Raw records:
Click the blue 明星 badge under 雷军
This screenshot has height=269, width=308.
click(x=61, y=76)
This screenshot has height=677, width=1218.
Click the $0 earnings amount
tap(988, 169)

...

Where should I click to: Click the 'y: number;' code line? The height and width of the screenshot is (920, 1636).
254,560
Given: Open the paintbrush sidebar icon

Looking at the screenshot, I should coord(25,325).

Your objective: Render the records from the line containing "This screenshot has height=677, width=1218." up to and including the line containing "tap(988, 169)" as a Markdown table with the columns "Row" and "Record", omitting blank lines.

The response:
| Row | Record |
|---|---|
| 1 | This screenshot has height=677, width=1218. |
| 2 | Click the $0 earnings amount |
| 3 | tap(988, 169) |